He remains curious but resistant to further scrutiny. One senses he is even a little bemused by all the attention. “It’s not fair to condemn interpretations outright, but generally speaking, people do read too much into fiction. They go too far and get the wrong end of the stick.”
Instead he delights in referring to Swiss tennis champion Roger Federer or West Indies star cricketer Viv Richards. Sports fans enthralled by their natural brilliance on courts and creases will readily accept that genius does not always invite an explanation.
“It’s a comparison I often use because I’m often asked to analyze the reasons behind a book after writing it,” he begins, preferring to avoid the question whenever he can. “People like Federer playing tennis or Richards playing cricket often say they don’t know how they did what they did. And that’s the same for me. You can analyze these things far too much. You can talk about it and talk about it – actually I think you can talk it out completely. I’m very bad at analyzing how I do anything. I’m a storyteller. I just sit down and write stories. That’s what I do.”
As a tutored observer of life he is prepared, however, to acknowledge that his formative years shaped his own perspective. “I think the advantage for me growing up in so many different towns is that what struck me was the difference rather than the similarity between them,” he reflects. “Something to sharpen up the beady eye of the novelist. I think that changing scene of childhood was very good for me. Nothing was ever settled. Being settled and being happy is probably not the best training for someone who wants to write about the human condition. It’s not much help if it’s too easy.

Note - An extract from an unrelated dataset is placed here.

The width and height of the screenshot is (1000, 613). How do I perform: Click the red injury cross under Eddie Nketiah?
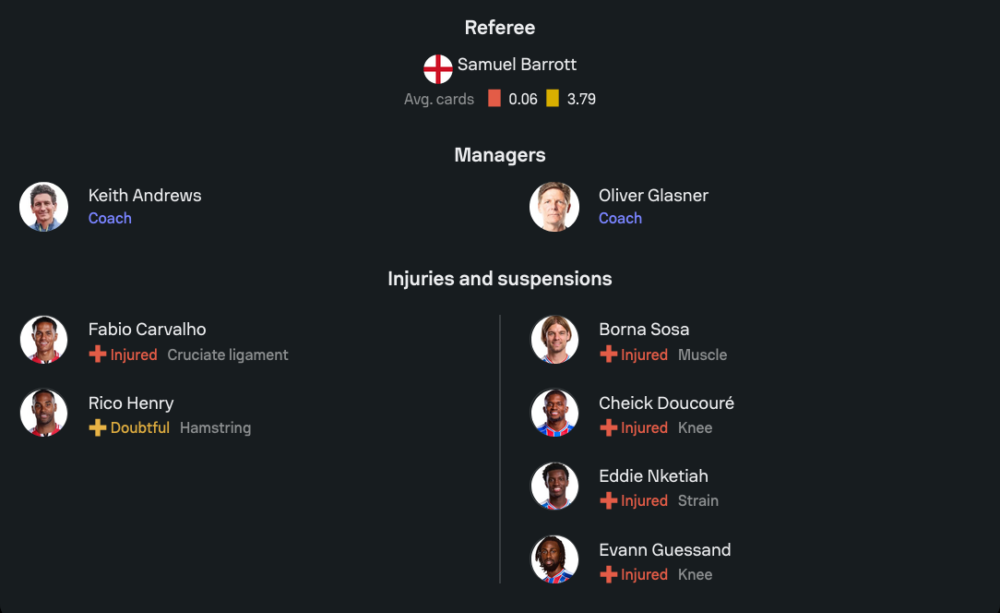point(608,501)
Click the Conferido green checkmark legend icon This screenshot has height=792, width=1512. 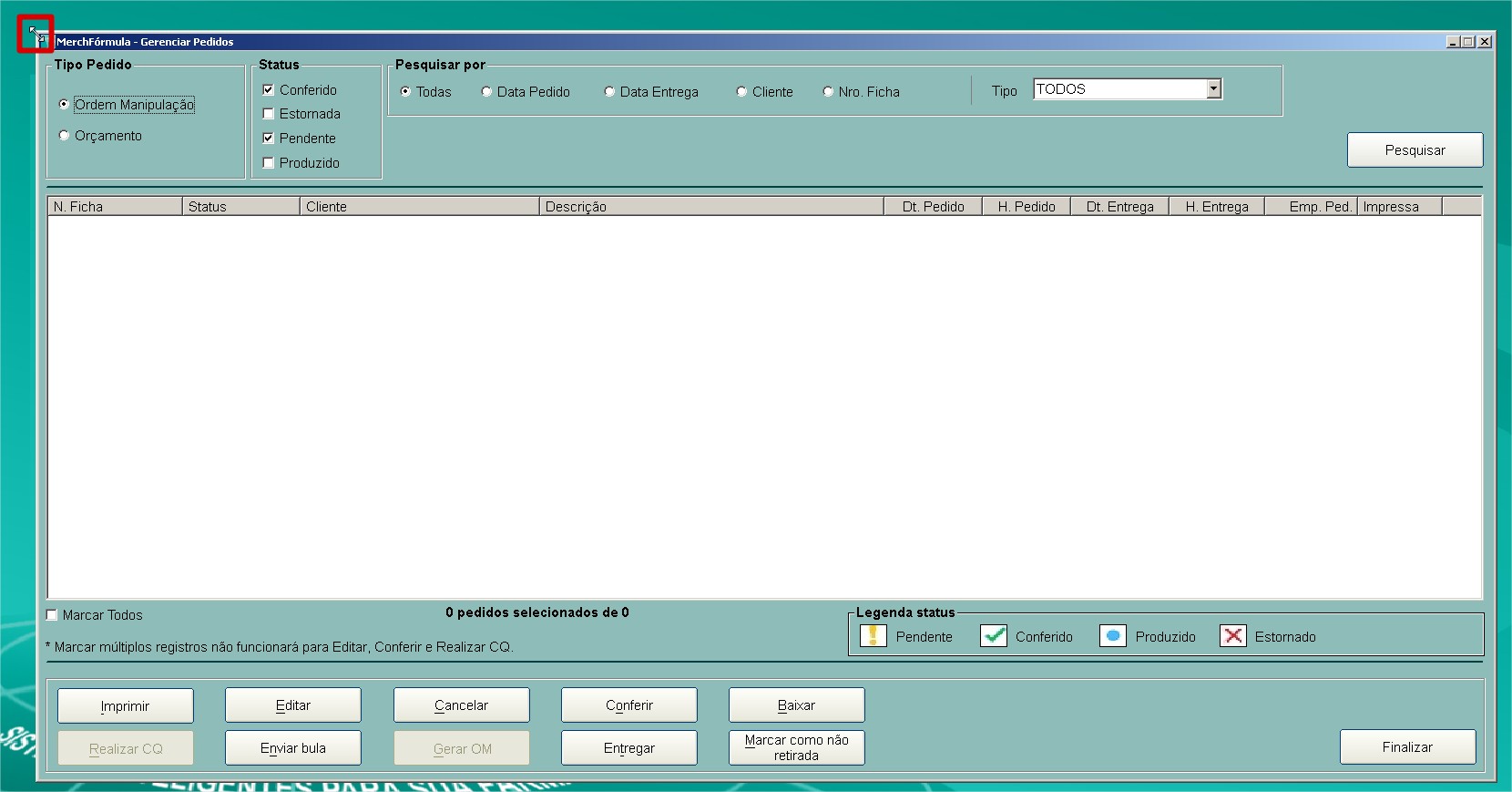point(993,635)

“At the time as a child you just trundled along happily – or in my case, sometimes unhappily because of my parents’ quarrels and the difficulties they had – and if you put it all together it’s a huge tapestry that’s there in the memory. You will always go back to it.”
Maybe it is Trevor’s gently formal style – don’t be deceived that his prose can’t pack a punch – but it often feels like he writes with a sort of nostalgia, particularly in his Irish dramas. He’s more provincial than urban, more country than city. One of his most memorable short stories, “The Ballroom of Romance,” was beautifully adapted for RTE (Irish television) by director Pat O’Connor, evoking the simplicity and strictures of a bygone age in a remote country dance hall. Is it easier to write about the past?
“No, it’s not,” he replies firmly. “One would be lost without the present. The present is an area, oddly enough, I prefer. I go back to the past quite often, but Ireland today has changed. That’s fascinating. And at such a tremendously speedy rate – I’m sure my father never saw the world in the way I have been able to. And I’m very lucky to be given that opportunity.
“I visit Ireland too often not to be used to the ‘new Ireland.’ It’s quite extraordinary and all so different to my childhood. Those changes have been absorbed, but beneath them, with that absorption there are so many faces, names, traits that ring a bell immediately. Superficially, yes, things have changed hugely, but I don’t think a lot has really changed. And the recession now makes it feel like a returning to the 1950’s. There’s still that strange and odd Irish friendliness, something that’s unique the world over.”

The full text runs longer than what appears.